▶ What you need to do
Could you print the stretch of lines below from the one with "The width and" through the one with "Open the converted", exactly as they stand and without any pictures?
(Data shown Opens)
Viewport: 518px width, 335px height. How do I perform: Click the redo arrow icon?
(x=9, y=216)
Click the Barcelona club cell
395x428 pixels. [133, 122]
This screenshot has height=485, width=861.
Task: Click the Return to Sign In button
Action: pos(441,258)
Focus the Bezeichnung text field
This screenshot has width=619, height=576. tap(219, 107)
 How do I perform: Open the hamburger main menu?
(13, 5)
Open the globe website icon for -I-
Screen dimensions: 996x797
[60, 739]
(Data shown Closes)
(Data shown Opens)
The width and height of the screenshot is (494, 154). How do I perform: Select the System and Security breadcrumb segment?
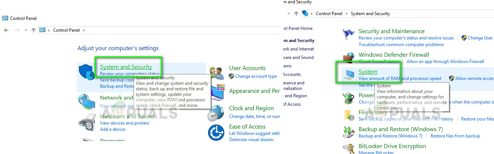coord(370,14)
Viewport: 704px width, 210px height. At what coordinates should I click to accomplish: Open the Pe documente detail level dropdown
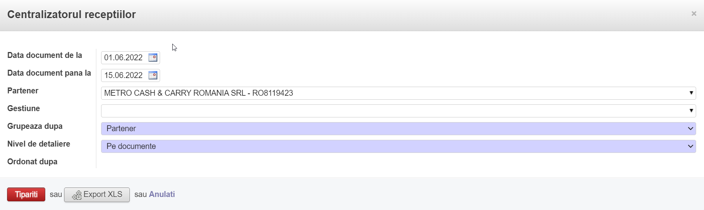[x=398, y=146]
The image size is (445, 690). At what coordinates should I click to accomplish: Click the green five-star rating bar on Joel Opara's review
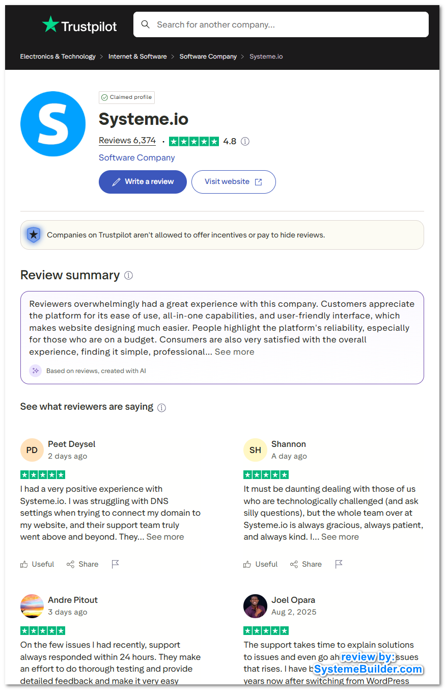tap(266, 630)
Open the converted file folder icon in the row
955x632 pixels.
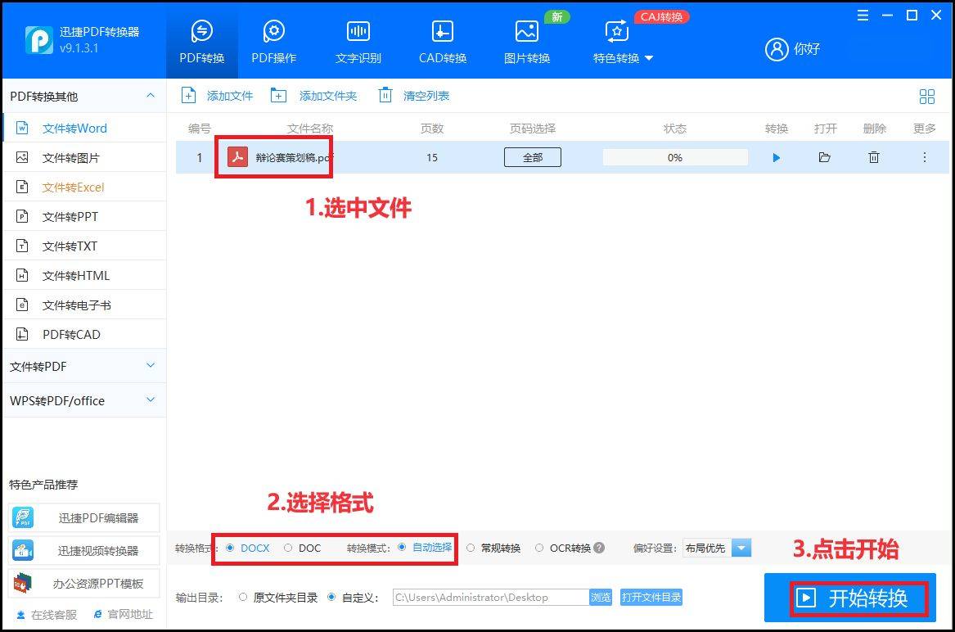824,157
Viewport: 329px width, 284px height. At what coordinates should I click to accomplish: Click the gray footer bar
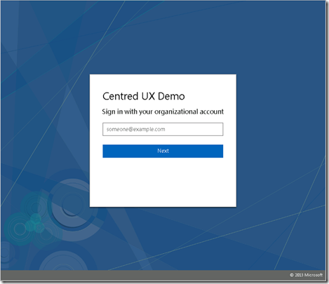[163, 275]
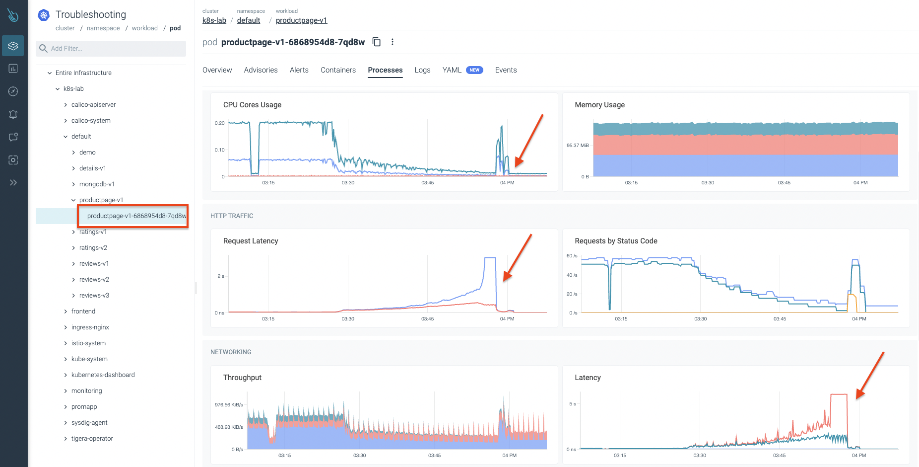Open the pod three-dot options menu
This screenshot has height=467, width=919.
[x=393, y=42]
(Data shown Closes)
▶ Reply to the task
The width and height of the screenshot is (494, 154). How do I perform: Select the System and Security breadcrumb segment?
coord(370,14)
Viewport: 704px width, 210px height. At what coordinates should I click to accomplish: Open the Pe documente detail level dropdown
[x=398, y=146]
The image size is (445, 690). At what coordinates should I click to accomplish: Click the green five-star rating bar on Joel Opara's review
tap(266, 630)
Open the converted file folder icon in the row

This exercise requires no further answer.